The request:
Please show each line of the material below that contains the string "width". Case counts when matching.

Item position entries:
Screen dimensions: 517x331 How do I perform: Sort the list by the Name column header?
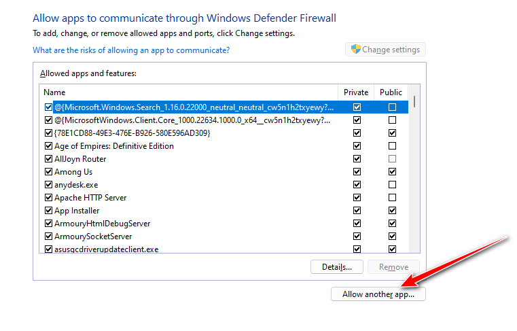(189, 92)

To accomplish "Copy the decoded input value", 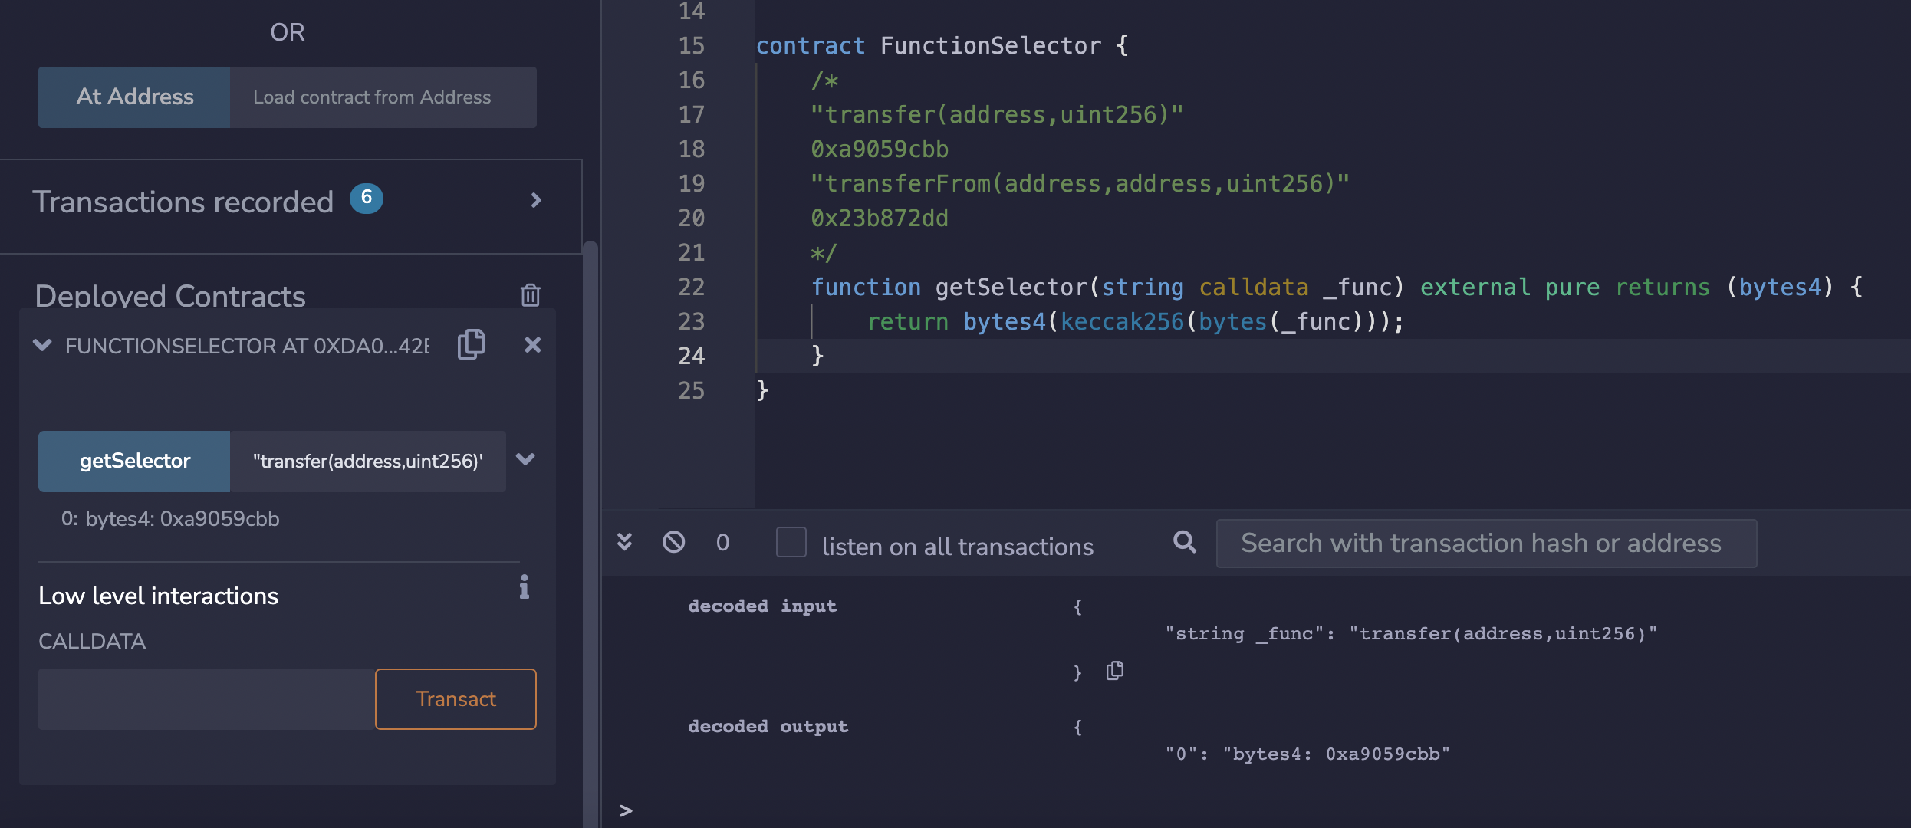I will (x=1114, y=671).
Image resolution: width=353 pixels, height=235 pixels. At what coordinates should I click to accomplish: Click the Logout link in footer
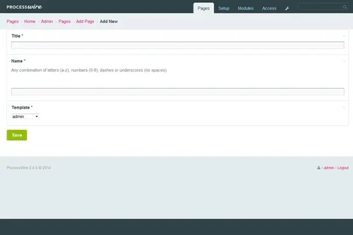tap(342, 167)
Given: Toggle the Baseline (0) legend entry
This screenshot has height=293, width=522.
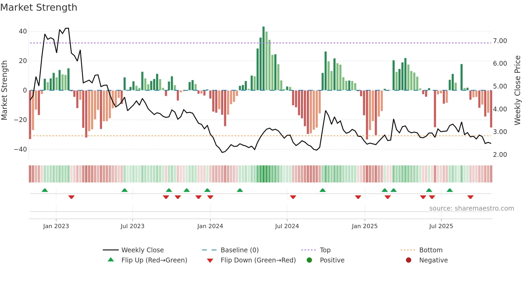Looking at the screenshot, I should [x=239, y=250].
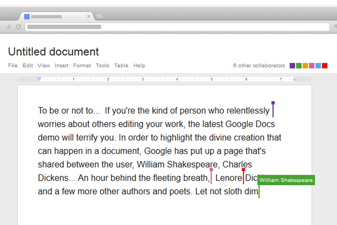Screen dimensions: 337x225
Task: Click the green collaborator swatch
Action: point(299,66)
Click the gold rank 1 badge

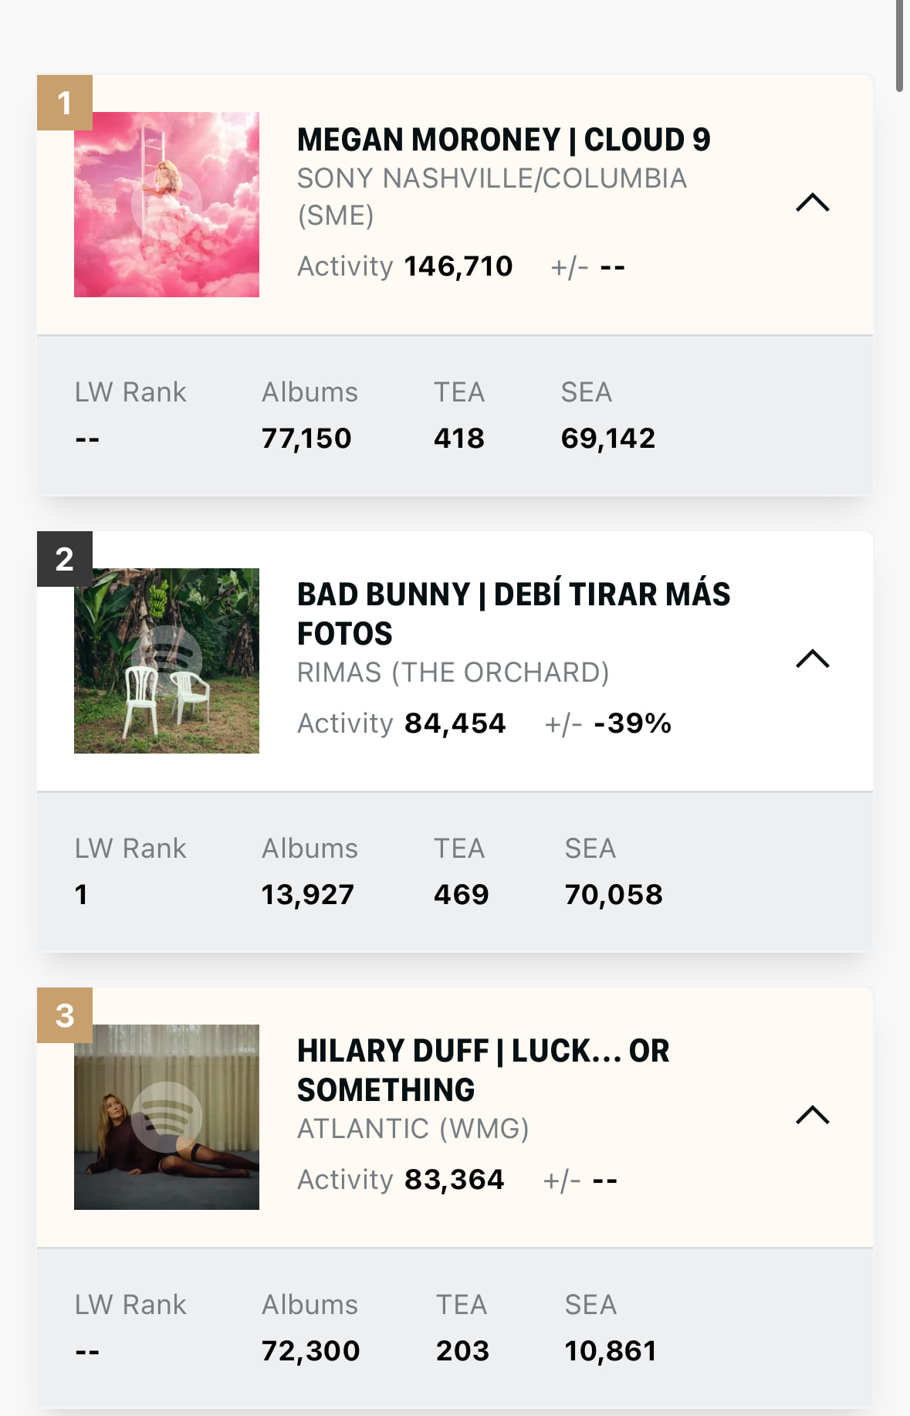click(x=65, y=103)
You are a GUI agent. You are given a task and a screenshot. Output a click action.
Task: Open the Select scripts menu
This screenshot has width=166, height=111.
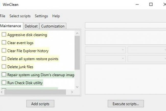[20, 16]
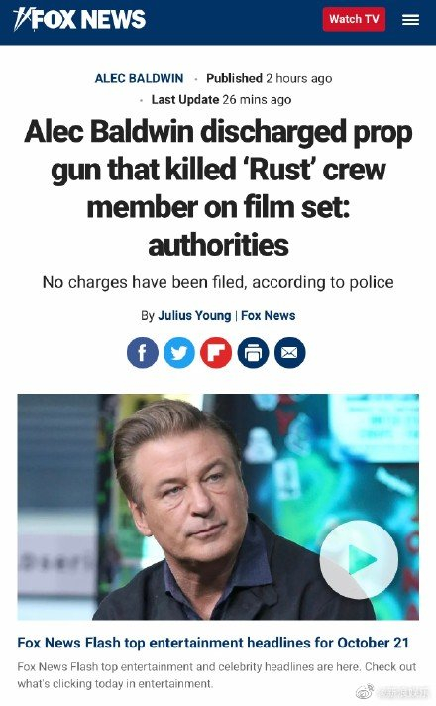Click the No charges subheadline text
This screenshot has height=706, width=436.
click(218, 282)
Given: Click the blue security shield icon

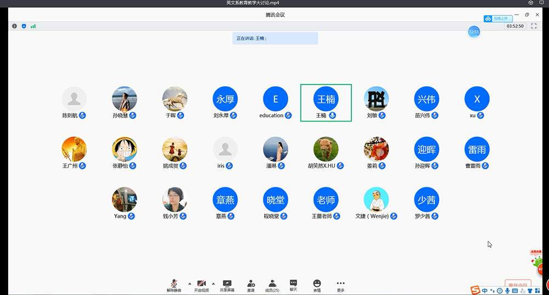Looking at the screenshot, I should click(x=24, y=26).
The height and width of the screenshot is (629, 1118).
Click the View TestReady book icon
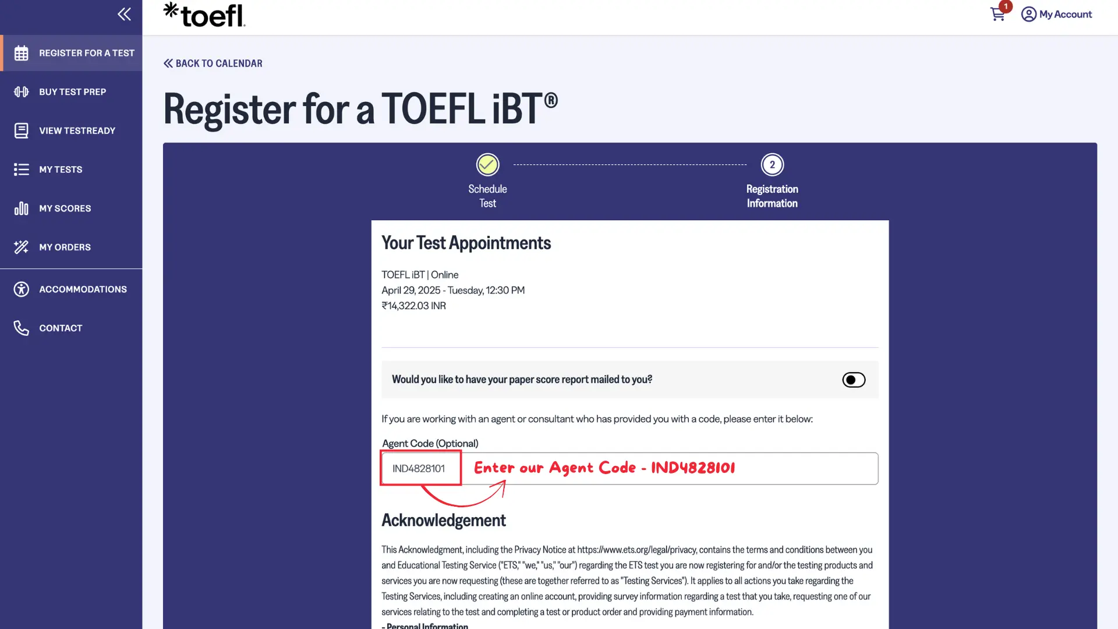coord(22,130)
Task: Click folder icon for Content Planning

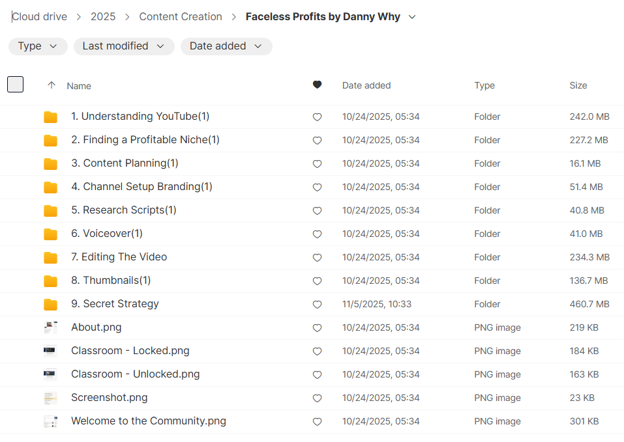Action: click(x=50, y=164)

Output for this task:
Image resolution: width=353 pixels, height=235 pixels. At what coordinates should I click to accomplish: Click the Logout link in footer
This screenshot has height=293, width=522.
This screenshot has width=166, height=111.
This screenshot has height=706, width=436.
The height and width of the screenshot is (629, 1118).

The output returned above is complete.